My dad had been afraid of heights for as long as I could remember. I’m not sure if his fears were groundless but mine were. I had always been a daddy’s girl, desperate to distinguish myself against my younger sister- she could be a Mommas girl but Dad was mine. This might be why I took on his fears as my own.
When a belief takes root in the mind, something concrete and factual, it is only as immovable as the mind allows it to be. I was afraid of heights because I had convinced myself I was afraid of heights. I had repeated this to myself and to others for years. This was a fact in my mind so why would anyone else think differently. This story, although seemingly a small falsehood in the grand scheme of things, was still branding and building me into the person who was afraid of heights. What if I had continued to believe this? What did it keep me from doing while I believed it?
One time I tried a climbing wall as a child. I was to race my cousin to the top. Although he had climbed trees his whole life and I had not (afraid of heights, remember?) I thought myself capable of anything he could do. At this point in my life I had zero and a half upper body strength and had never even touched a rock wall. Needless to say the race was over before it started. I was stuck a few feet off the ground, unable to pull myself higher. My immediate response was oh it was too high. I’m afraid of heights. My fear that wasn’t my own became my excuse for being an inexperienced climber. Why would I keep trying to be a good climber if being afraid of heights was an acceptable way around the effort?

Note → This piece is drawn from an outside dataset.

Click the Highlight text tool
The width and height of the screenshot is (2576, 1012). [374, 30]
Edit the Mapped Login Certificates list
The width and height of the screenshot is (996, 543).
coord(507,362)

This was a model of how I shaped my life. I let my excuses and shortcomings keep me on the path of least resistance.
I don’t live like this now. I actually adore rock climbing and hiking. These are things that I would have gladly never done with my previous mindset. Nothing was making me look bad or lazy or any less than the person I wanted to be at the time. Having low standards means a more reachable goal.

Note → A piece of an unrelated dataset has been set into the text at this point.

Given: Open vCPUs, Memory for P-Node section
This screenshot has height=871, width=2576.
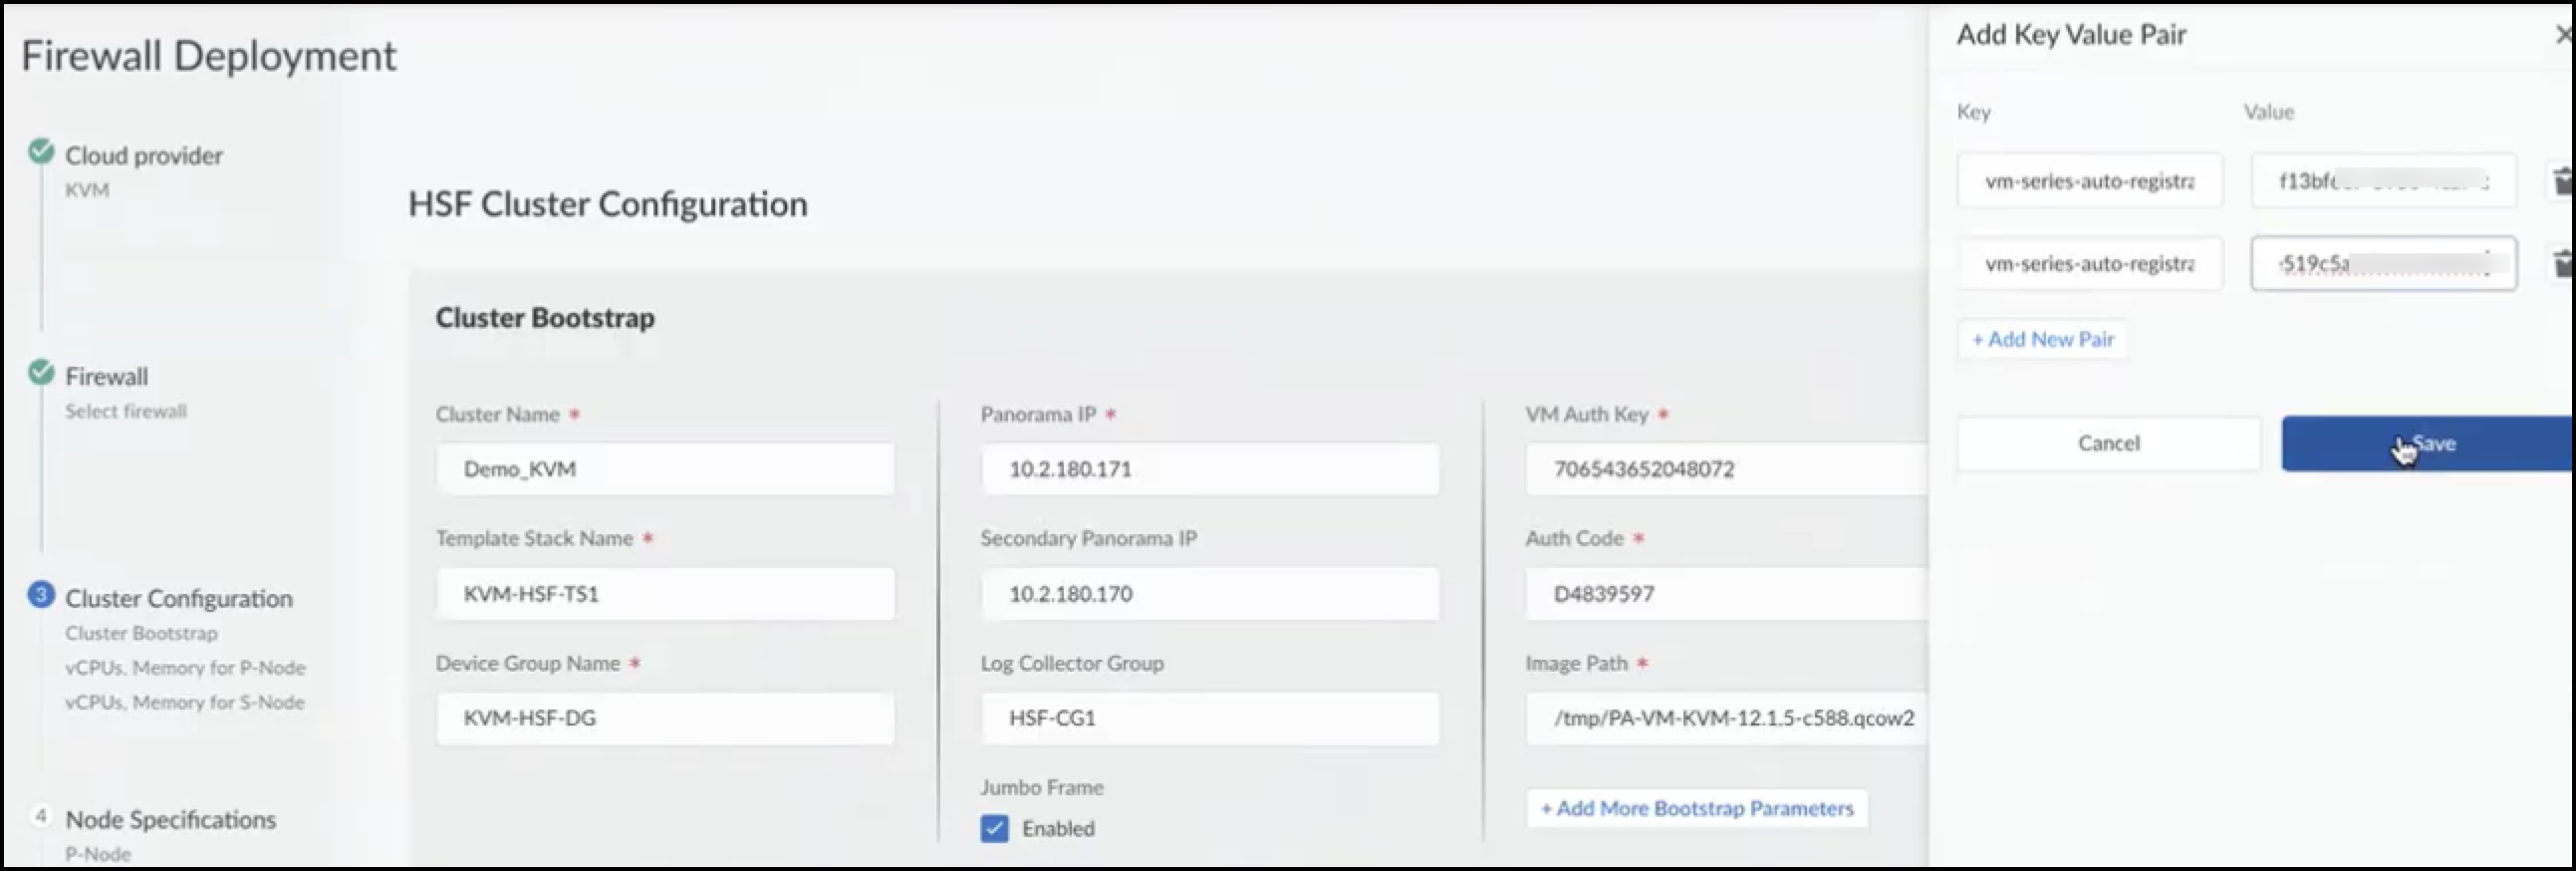Looking at the screenshot, I should tap(185, 667).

It’s incredible how much your mindset and your beliefs regarding your own self can shape your life, your ambitions and your interests. Everyone has met someone whose mind is impossible to change despite the arguement or the facts presented. Think of their mind as a bed of concrete, things haphazardly becoming firm and stuck in place. Self awareness is how we evolve, how we adapt and become closer to our true selves. Concrete brains have a plain of peace in this respect because they don’t question things once they fall into place in their minds. There is no internal conflict because there are no questions being asked. When you ask those hard questions and the cracks in the foundation start to show it can be scary. Realizing you built a life for who you were before is scary. However you truly discover who you are at the end of your comfort zone.

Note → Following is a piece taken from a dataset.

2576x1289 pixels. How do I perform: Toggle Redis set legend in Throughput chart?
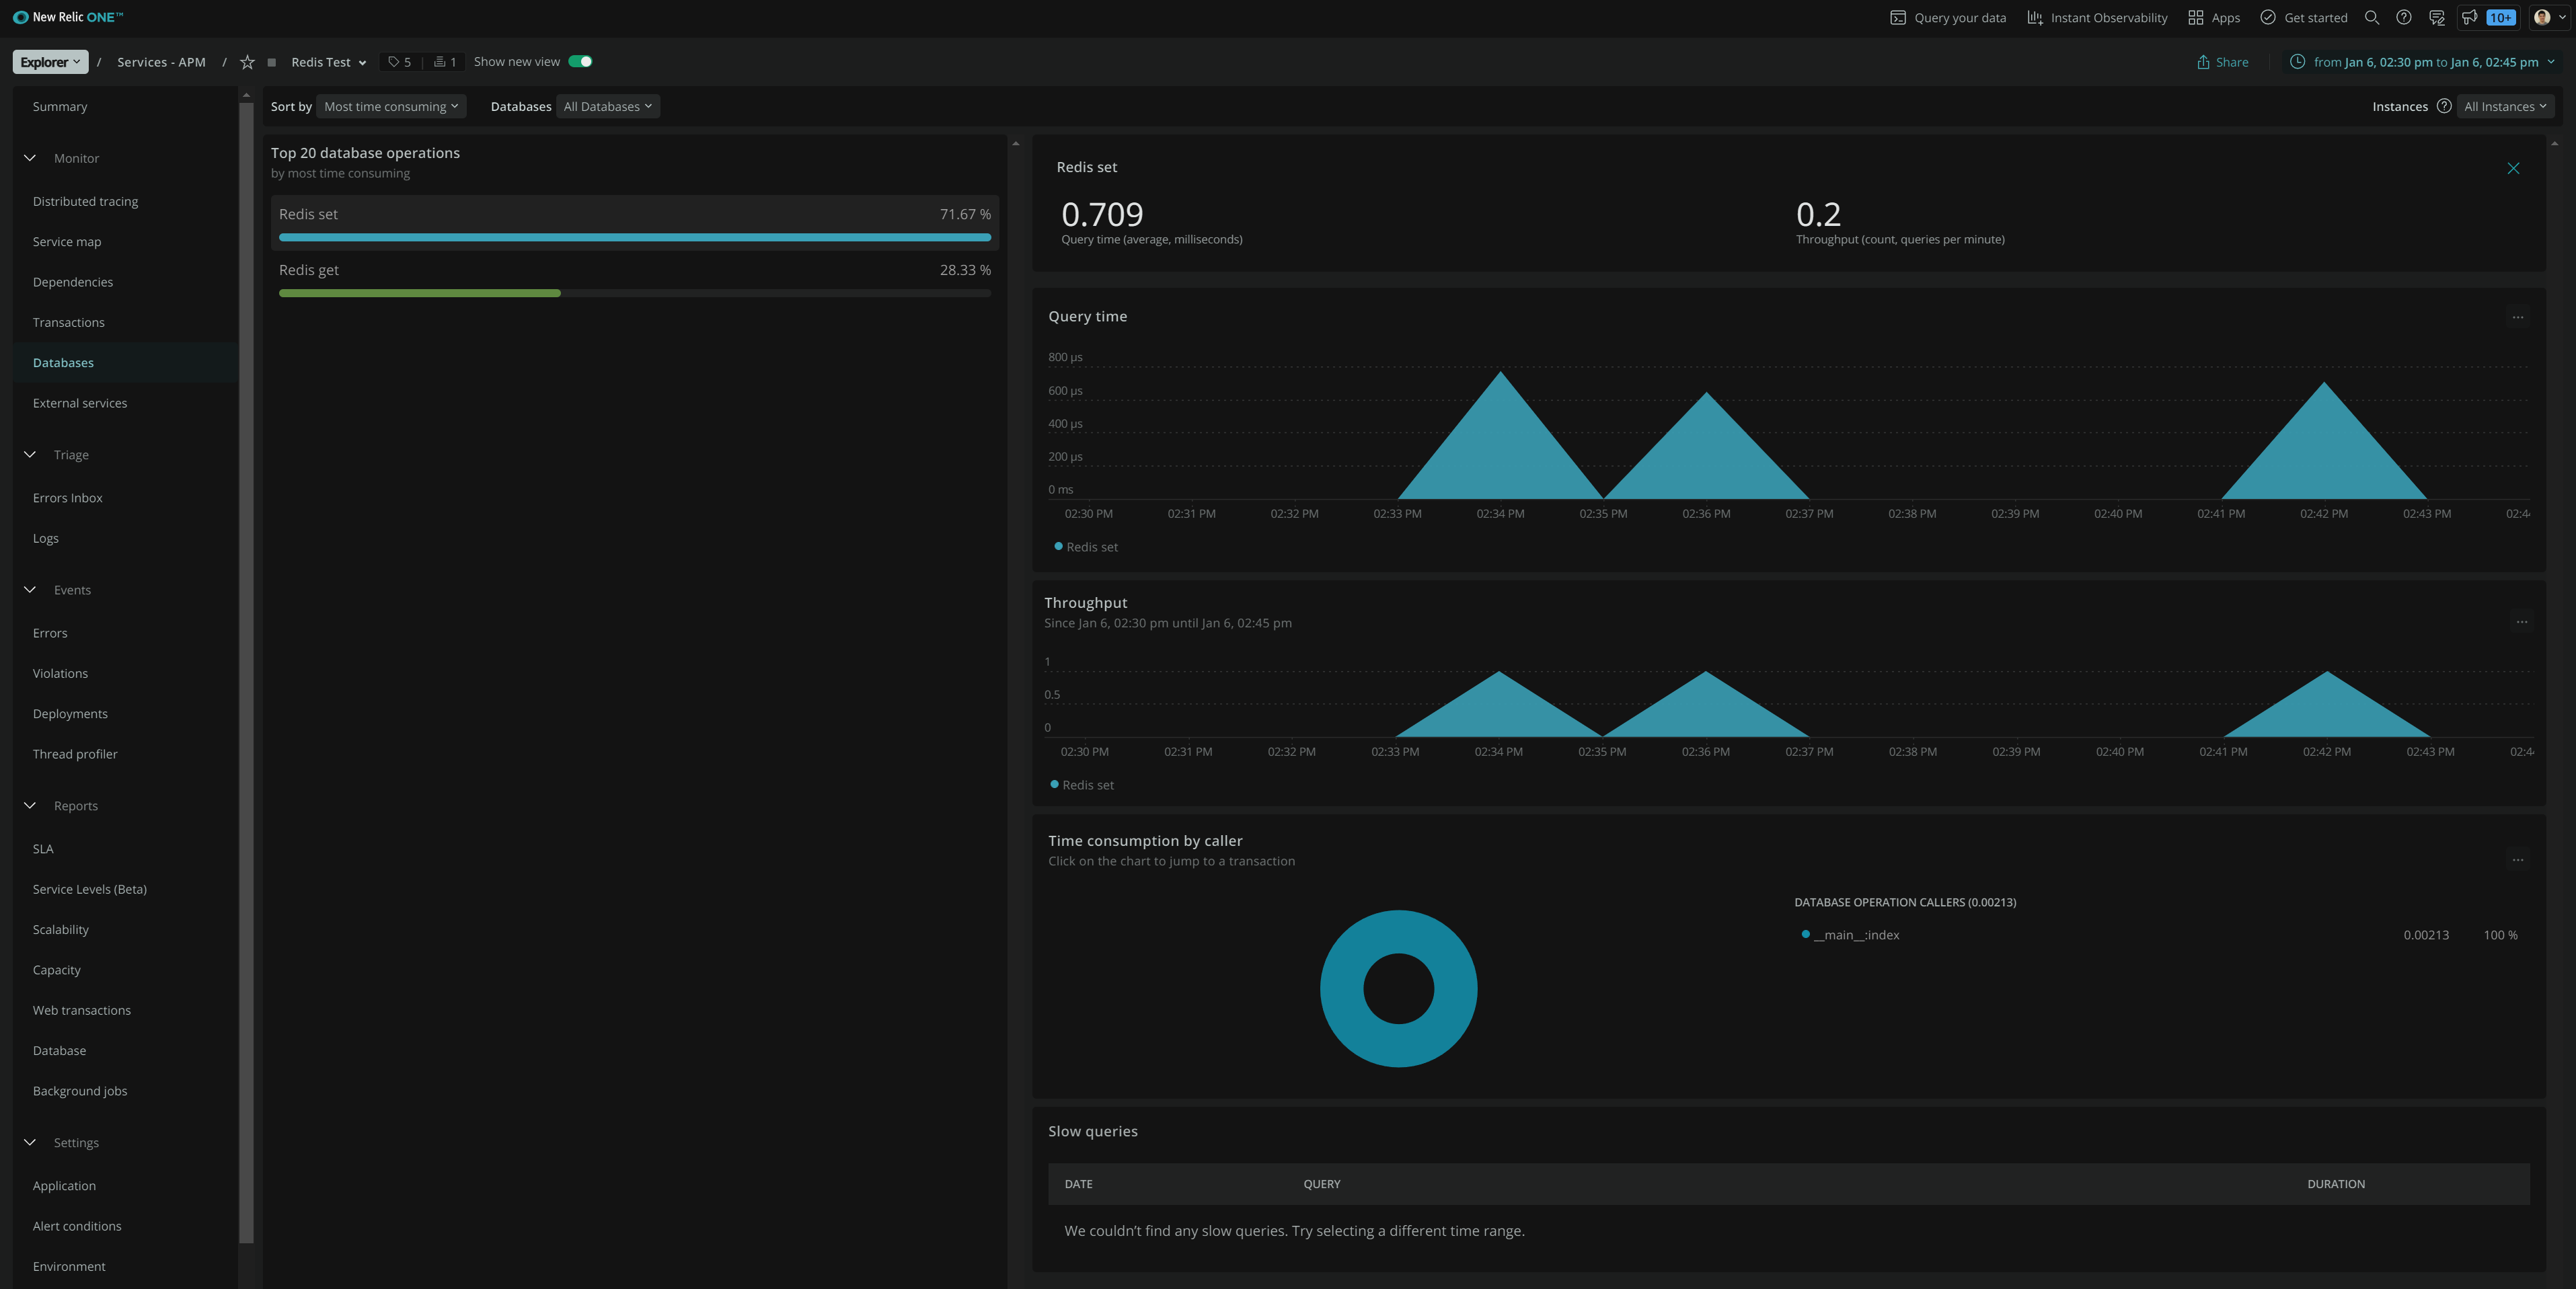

Everything changes. We, as a universe existing within a universe, have an opportunity to evolve our perceptions and to shape ourselves. Keep your mind as fluid as the world around you. The things we repeat become our mantras, consciously or otherwise, and build the person we are around these rooted beliefs. The words we say to ourselves day in and day out have tangible effects on how we see the world around us and how we react to it. So why not make it an intentional practice? If you can choose the materials to build your own view then why leave it with a cracked foundation?